At 39, Pip Edwards went through perimenopause. She just didn’t realise it at the time.
“I wasn’t sleeping. I was emotional. I was experiencing mild hot flushes that were building,” she tells The Weekly. “My body was changing, and everything felt quite stressful.”
Like many women, she found herself trying to make sense of a change she hadn’t been prepared for.
“It was confusing, and I was in denial that anything was actually happening to me.”
Searching for answers
When she did start looking for help, it wasn’t straightforward.
“To be honest, I was extremely time-poor, working around the clock as a single mum, and didn’t really know where to start,” she says.
The initial advice was to take a “natural” approach. Pip saw a nutritionist, changed the way she was eating and exercising, and started weekly acupuncture. She also tried a range of non-hormonal supplements.
But nothing really seemed to help.
“The flushes were debilitating, and I didn’t sleep for months,” she says. “The irritability, anxiety, frustration and exhaustion were incredibly overwhelming.”

Eventually, she decided to try hormone replacement therapy (HRT), even though she felt unsure.
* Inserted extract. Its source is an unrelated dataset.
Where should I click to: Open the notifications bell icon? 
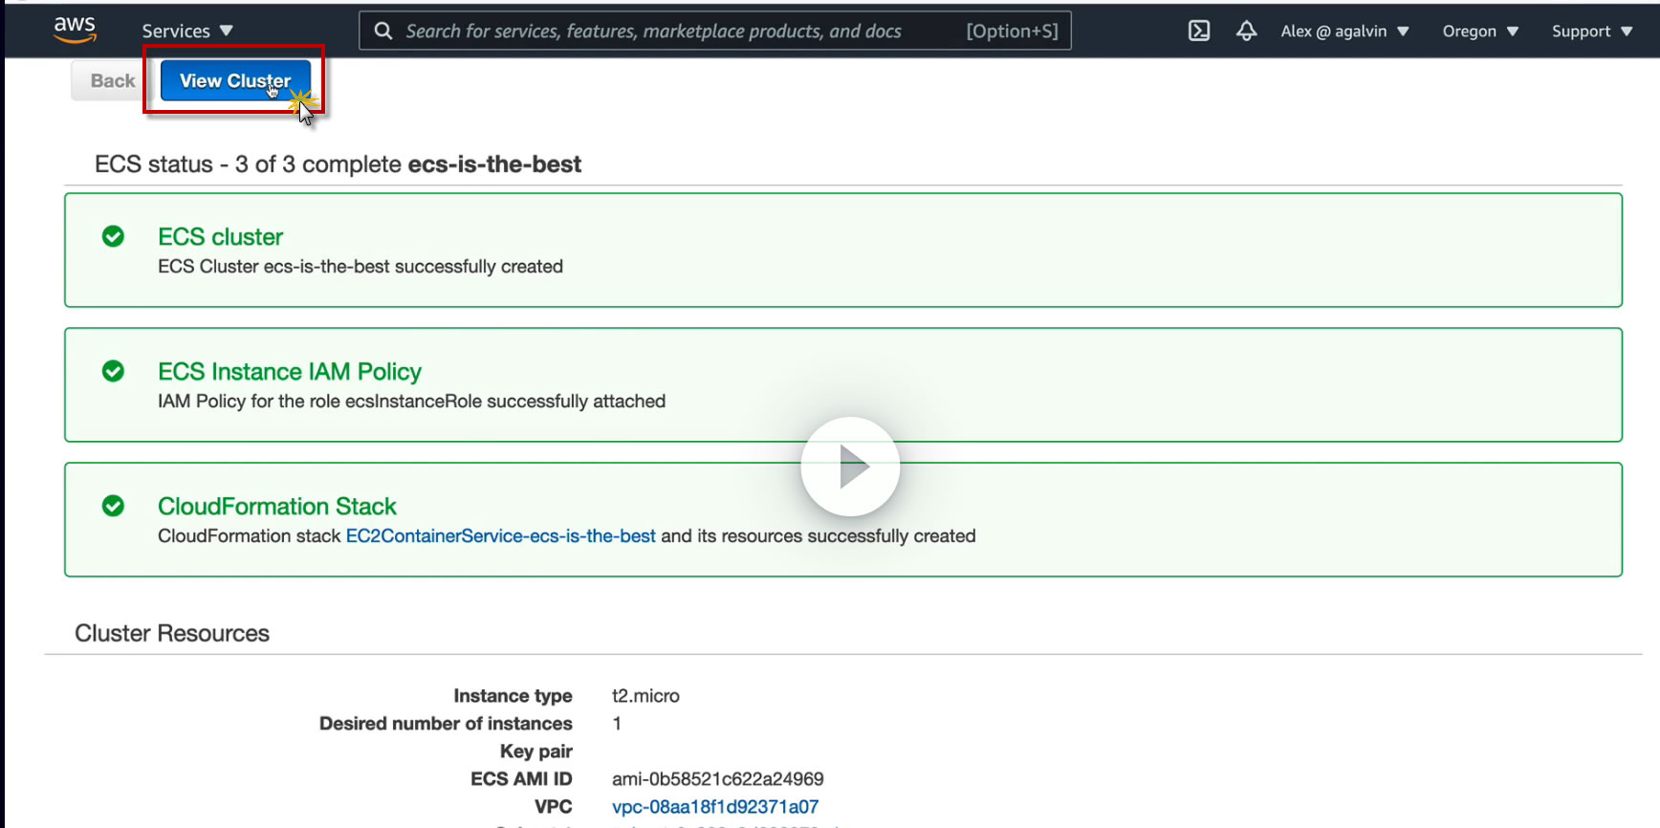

“I knew I had to try it, despite the mixed reviews,” she says. “That, too, was a process of trial and error. Multiple doctors, finding the right one, and testing different products and dosages.”
When it finally worked, the difference was immediate.
“HRT quickly became my saving grace. It gave me back my sleep.”
Keeping it together on the outside
Through it all, the Sydney-based fashion designer and entrepreneur kept going – running a business, showing up publicly, getting through the day.
“You put on a mask and keep going,” she says. “There’s still a stigma, and it makes it hard to say out loud what you’re actually going through.”
But for her, one of the biggest things that helped was actually talking about it.
“Talking about it made me realise that there were more women experiencing it, but keeping it an internal journey,” she says.
Speaking more openly – at work, at home, with friends – helped her feel less alone.
“Conversations really alleviate the feeling of isolation and the private pain that we experience alone at night,” she says.
“It’s such an emotional time anyway, and hiding the experience just compounds the emotions.”
Why so many women feel unprepared
Looking back, Pip, now 45, says the hardest part is how little she knew going into it.
“We know about periods, we know about fertility, and we know about all of these things, and yet we get to midlife and no one knows a thing,” she says.
She believes that needs to change, starting with earlier, more honest conversations.
“I wish women were told that it’s normal to go through perimenopause in their late 30s and early 40s, so they are better prepared to recognise the symptoms,” she says. “You can’t treat what you don’t know.”
For women yet to go through it, she keeps coming back to one thing: “intergenerational conversation is key.”
“It’s important to talk to our mothers as a first port of call… the hereditary line can be the greatest source of insight.”
Making it easier for other women

That experience is what led Pip to step more publicly into that space, recently joining perimenopause health brand, Biolae.
After feeling so in the dark herself, she wanted to be part of something that focuses not just on treatment, but on breaking down the silence around this stage of life.
“They’re starting real conversations and offering solutions women need to know about,” she says.
For Pip, it’s about helping other women feel more informed, and less alone, than she did.